Ferry saisit l'occasion de cet incident diplomatique pour se séparer de ce général récalcitrant qui ne lui attire que des ennuis et risque de remettre en question son autorité sur le gouvernement. La dernière conversation entre les deux hommes au conseil des ministres est tendue, le ministre de la Guerre refuse de donner sa démission au président du Conseil et lui fait comprendre qu'il ne reconnaît qu'une seule autorité, celle du président de la République. C'est donc à l'Elysée que le général Thibaudin rédige, le 5 octobre 1883, sa lettre de démission dans laquelle il déplore le procédé utilisé par ses « ennemis politiques » (Ferry et ses amis) : profiter de la vacance du parlement pour priver le ministre d'une explication devant les représentants de la nation. Jusqu’au bout, le ministre de la Guerre n’a pas voulu perdre la face, mais c’est le président du Conseil qui a eu le dernier mot, au prix d’une rupture totale avec la gauche radicale.
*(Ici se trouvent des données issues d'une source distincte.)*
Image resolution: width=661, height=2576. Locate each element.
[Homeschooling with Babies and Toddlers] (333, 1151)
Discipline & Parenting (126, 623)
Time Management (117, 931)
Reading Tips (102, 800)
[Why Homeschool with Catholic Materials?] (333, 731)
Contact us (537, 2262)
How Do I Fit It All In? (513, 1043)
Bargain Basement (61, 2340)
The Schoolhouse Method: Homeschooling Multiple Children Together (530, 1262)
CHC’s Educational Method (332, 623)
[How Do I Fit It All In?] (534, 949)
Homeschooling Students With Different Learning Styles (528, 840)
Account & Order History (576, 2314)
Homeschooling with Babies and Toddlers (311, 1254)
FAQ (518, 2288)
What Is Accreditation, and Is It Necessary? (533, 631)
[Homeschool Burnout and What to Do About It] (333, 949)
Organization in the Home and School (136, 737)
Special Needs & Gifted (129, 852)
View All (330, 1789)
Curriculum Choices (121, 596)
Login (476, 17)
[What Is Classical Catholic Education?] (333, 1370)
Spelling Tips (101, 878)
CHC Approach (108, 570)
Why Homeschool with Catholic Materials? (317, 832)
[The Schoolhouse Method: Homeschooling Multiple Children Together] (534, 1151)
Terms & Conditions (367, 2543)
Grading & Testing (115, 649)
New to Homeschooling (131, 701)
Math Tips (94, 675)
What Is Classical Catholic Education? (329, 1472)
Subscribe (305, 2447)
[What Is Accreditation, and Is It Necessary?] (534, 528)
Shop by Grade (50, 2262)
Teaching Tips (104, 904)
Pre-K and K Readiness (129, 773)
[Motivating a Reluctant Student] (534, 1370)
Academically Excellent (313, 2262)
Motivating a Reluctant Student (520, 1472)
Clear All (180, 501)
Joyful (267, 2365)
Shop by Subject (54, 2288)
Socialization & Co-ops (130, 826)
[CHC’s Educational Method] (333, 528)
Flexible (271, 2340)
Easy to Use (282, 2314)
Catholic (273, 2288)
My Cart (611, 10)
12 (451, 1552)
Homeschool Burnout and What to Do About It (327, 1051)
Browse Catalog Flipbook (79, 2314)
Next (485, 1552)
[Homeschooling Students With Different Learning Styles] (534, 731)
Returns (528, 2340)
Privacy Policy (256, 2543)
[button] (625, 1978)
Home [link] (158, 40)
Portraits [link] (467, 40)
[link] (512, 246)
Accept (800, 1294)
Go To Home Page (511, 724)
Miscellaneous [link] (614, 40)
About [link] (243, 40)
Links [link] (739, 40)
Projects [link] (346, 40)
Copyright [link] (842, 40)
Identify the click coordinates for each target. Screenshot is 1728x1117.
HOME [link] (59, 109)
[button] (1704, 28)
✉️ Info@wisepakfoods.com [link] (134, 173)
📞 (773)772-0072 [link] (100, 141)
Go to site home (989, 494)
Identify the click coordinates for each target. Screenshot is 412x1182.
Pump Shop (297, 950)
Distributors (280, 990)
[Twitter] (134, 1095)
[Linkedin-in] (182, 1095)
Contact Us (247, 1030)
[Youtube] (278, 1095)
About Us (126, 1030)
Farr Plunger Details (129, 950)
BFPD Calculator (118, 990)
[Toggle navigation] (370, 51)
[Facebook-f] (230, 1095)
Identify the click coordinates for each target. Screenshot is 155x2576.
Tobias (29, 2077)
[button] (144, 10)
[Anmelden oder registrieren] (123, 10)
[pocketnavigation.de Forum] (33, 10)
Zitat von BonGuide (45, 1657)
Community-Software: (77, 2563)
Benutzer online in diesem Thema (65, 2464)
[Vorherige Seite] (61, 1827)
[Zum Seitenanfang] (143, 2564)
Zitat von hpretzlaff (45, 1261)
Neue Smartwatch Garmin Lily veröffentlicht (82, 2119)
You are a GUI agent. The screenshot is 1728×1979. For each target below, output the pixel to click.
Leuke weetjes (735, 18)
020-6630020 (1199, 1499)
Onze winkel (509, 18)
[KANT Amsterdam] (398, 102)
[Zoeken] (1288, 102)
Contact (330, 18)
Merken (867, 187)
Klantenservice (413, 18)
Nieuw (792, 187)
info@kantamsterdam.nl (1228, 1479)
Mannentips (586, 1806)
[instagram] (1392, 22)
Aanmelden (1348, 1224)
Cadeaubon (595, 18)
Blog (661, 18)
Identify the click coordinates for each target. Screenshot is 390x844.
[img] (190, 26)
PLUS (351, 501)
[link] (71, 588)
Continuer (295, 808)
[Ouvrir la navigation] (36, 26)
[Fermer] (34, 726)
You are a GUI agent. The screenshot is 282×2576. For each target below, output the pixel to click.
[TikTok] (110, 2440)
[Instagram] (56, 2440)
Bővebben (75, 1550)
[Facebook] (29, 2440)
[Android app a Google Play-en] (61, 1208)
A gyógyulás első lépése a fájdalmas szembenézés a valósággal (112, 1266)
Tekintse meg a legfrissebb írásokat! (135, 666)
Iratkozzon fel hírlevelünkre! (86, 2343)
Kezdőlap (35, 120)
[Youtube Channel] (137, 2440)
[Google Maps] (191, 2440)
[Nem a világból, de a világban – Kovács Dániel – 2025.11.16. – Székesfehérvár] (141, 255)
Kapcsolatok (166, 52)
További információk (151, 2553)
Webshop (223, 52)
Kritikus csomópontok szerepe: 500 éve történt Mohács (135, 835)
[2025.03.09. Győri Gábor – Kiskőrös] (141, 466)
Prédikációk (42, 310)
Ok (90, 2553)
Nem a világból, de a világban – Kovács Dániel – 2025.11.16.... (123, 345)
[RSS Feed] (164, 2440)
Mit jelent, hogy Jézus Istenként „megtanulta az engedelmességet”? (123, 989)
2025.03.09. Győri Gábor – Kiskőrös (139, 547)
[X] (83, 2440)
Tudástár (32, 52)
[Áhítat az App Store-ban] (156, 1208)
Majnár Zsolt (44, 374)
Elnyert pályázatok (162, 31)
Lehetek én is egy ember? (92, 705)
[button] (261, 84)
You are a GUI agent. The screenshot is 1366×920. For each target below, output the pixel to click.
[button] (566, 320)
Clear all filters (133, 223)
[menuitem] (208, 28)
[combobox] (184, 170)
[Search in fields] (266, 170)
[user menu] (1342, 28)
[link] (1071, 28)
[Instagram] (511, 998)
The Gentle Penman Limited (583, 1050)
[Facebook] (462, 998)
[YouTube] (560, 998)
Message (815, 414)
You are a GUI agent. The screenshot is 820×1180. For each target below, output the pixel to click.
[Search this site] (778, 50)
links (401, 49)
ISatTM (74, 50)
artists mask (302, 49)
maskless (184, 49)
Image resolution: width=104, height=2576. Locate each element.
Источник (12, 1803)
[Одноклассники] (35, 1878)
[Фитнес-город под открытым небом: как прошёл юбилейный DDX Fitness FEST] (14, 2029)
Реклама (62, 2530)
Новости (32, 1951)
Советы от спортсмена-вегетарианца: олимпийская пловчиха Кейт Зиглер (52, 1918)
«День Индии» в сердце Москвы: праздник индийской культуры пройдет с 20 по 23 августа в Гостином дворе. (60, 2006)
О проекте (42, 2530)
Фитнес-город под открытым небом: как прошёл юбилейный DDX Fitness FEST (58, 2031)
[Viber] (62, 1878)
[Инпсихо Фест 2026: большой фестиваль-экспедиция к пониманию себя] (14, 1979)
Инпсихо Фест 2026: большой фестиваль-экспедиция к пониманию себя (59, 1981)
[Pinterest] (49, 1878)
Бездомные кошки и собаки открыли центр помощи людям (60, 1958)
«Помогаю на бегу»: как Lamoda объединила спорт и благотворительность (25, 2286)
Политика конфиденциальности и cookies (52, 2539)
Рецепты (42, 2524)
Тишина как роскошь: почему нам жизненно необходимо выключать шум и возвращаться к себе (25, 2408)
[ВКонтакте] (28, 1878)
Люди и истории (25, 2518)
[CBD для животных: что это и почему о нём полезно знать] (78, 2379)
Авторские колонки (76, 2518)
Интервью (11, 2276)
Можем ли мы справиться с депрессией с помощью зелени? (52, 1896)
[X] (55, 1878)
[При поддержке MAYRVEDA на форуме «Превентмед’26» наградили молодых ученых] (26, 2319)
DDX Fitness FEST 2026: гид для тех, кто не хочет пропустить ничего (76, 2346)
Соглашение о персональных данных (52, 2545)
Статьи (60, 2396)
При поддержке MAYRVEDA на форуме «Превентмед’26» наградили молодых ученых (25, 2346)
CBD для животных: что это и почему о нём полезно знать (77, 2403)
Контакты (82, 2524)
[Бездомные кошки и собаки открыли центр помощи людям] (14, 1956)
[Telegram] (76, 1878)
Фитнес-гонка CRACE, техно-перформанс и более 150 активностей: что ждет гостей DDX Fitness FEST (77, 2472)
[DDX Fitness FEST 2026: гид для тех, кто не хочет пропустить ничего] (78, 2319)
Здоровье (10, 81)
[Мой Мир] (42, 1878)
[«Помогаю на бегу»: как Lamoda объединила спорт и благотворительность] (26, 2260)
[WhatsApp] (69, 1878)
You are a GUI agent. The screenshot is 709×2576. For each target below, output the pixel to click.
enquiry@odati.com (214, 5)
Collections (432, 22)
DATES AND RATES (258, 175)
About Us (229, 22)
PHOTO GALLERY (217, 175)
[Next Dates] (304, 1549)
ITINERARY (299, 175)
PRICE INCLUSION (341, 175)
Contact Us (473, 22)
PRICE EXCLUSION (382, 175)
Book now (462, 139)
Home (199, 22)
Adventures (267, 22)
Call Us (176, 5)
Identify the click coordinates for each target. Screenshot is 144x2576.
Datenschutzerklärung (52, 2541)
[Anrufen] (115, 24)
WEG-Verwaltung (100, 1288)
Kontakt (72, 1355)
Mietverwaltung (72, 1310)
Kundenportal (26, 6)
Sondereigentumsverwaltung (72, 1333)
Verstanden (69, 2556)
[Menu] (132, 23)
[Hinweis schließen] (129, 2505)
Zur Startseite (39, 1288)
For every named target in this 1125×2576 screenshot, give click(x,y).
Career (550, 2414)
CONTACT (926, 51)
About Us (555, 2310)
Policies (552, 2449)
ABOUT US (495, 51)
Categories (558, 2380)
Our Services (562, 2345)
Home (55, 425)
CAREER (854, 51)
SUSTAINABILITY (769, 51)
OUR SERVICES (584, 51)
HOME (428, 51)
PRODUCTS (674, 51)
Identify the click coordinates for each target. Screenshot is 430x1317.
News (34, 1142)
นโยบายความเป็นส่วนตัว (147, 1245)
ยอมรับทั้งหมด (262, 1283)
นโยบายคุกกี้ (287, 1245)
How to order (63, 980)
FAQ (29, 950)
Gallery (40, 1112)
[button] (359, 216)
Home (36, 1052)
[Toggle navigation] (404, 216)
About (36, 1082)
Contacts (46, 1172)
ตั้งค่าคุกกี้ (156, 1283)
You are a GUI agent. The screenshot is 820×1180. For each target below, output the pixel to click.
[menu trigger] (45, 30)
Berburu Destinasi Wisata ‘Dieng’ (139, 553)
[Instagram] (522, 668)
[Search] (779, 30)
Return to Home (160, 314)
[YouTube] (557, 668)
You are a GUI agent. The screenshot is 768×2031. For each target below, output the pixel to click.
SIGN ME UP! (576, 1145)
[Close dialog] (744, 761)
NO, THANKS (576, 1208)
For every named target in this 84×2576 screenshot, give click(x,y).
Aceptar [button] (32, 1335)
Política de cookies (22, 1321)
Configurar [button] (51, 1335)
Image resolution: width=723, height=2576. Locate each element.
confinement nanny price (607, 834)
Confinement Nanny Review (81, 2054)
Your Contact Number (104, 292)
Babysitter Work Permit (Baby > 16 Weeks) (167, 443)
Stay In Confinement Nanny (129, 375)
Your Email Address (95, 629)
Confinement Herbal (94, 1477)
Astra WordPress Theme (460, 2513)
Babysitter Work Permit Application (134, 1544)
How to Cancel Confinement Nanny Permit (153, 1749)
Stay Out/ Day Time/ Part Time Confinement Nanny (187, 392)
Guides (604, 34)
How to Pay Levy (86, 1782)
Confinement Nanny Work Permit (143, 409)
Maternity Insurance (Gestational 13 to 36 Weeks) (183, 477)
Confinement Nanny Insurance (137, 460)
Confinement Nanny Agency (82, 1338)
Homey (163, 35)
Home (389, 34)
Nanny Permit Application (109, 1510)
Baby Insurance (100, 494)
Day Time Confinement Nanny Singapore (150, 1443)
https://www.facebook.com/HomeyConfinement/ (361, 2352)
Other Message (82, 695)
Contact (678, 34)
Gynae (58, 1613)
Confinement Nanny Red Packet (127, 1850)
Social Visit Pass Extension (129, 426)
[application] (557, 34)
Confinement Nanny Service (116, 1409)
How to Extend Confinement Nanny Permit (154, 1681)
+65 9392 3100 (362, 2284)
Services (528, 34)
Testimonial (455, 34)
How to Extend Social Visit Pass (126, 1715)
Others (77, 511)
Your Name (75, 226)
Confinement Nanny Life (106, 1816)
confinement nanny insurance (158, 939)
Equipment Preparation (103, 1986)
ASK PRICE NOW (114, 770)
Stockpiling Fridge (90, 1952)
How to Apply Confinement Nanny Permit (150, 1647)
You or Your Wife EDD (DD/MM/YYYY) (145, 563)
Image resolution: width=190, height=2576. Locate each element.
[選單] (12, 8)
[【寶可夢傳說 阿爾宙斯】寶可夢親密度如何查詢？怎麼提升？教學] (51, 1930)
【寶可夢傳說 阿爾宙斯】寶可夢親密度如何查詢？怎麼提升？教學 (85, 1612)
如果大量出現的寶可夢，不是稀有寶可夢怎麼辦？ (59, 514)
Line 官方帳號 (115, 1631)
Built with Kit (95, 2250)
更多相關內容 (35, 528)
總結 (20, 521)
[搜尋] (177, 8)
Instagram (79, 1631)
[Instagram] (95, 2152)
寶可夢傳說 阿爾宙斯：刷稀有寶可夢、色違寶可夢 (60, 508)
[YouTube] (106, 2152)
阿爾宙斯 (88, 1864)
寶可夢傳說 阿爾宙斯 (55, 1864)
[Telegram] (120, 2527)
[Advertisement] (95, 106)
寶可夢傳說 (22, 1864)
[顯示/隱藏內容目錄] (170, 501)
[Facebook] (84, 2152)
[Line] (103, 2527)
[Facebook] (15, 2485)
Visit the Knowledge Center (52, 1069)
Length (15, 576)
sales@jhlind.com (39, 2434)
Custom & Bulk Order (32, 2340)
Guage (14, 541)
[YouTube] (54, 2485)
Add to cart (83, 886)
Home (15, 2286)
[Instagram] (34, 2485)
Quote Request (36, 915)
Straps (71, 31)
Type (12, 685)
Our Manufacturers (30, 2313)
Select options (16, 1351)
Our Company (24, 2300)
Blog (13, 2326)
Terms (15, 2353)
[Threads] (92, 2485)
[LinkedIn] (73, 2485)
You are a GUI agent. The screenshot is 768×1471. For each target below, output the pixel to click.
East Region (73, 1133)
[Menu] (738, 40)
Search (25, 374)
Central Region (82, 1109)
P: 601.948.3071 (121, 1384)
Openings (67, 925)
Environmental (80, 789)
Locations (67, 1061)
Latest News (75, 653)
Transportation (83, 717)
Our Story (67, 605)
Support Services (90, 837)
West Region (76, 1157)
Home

Dans son éditorial du 6 octobre, le directeur de L'Intransigeant Henri Rochefort s’indigne : « il est sans exemple que le chef d'un ministère ait exigé la démission ou le renvoi d'un ministre sous prétexte que son contact le gêne ou que sa figure lui déplaît ». L’incident Thibaudin inspire au Constitutionnel (journal de la droite républicaine) ce commentaire sans filtre sur les coulisses du pouvoir : « Le public ne se doute pas des guerres qui se font au sommet du pouvoir, des jalousies qui s’excitent, des rancunes qui se forment, et ils s’en tiennent généralement aux notes de l’agence Havas ou des feuilles officieuses répétant à l’envi que l’accord le plus complet règne et n’a jamais cessé de régner au sein du gouvernement. Mais pour qui s’occupe de politique, pour qui connait le dessous des cartes, le monde gouvernemental n’est en réalité qu’une affreuse pétaudière »[2].
[1] Même si la presse réactionnaire l’accuse, à tort, d’avoir eu une attitude déloyale vis-à-vis de ses camarades lors de la guerre contre la Prusse.